#### AIM OF THE EXERCISE:
Write out, with no changes, every line starting at the one that contains "This screenshot has height=613, width=1360." and ending at the last line of the data below. Leave pictures out.

Screenshot grounding data
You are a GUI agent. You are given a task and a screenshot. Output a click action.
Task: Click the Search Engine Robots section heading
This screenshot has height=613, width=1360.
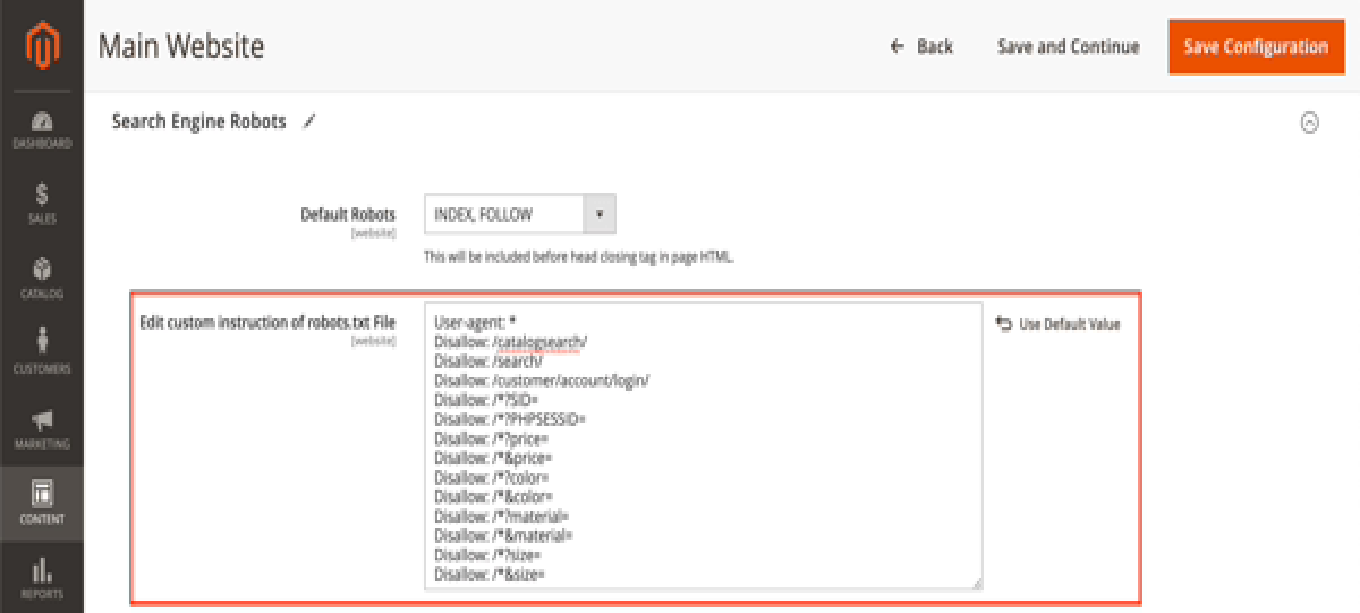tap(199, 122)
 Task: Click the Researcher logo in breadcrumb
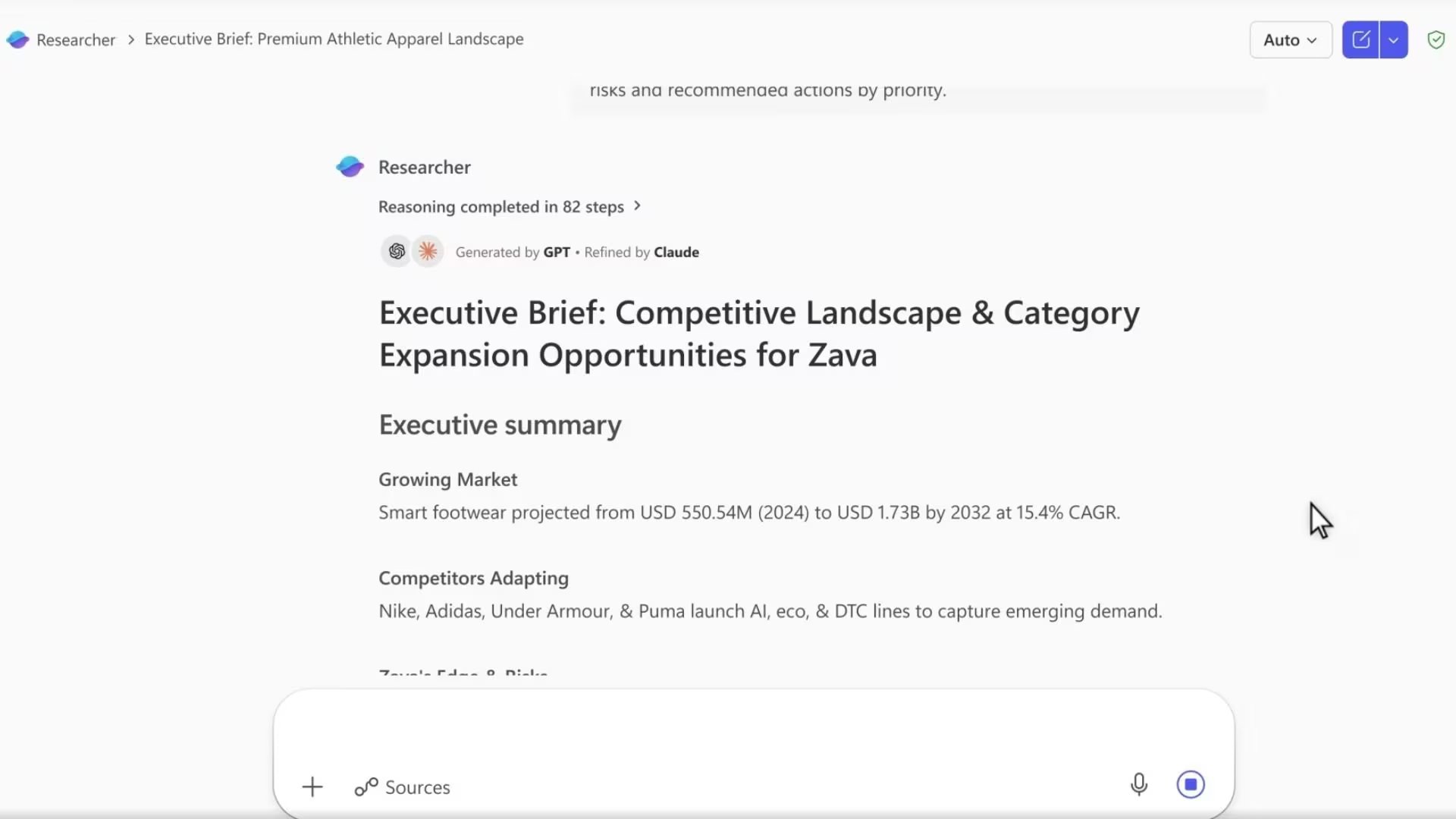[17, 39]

#### SOLVED EXERCISE:
This screenshot has height=613, width=1360.
tap(199, 122)
 Task: Click the Researcher logo in breadcrumb
[17, 39]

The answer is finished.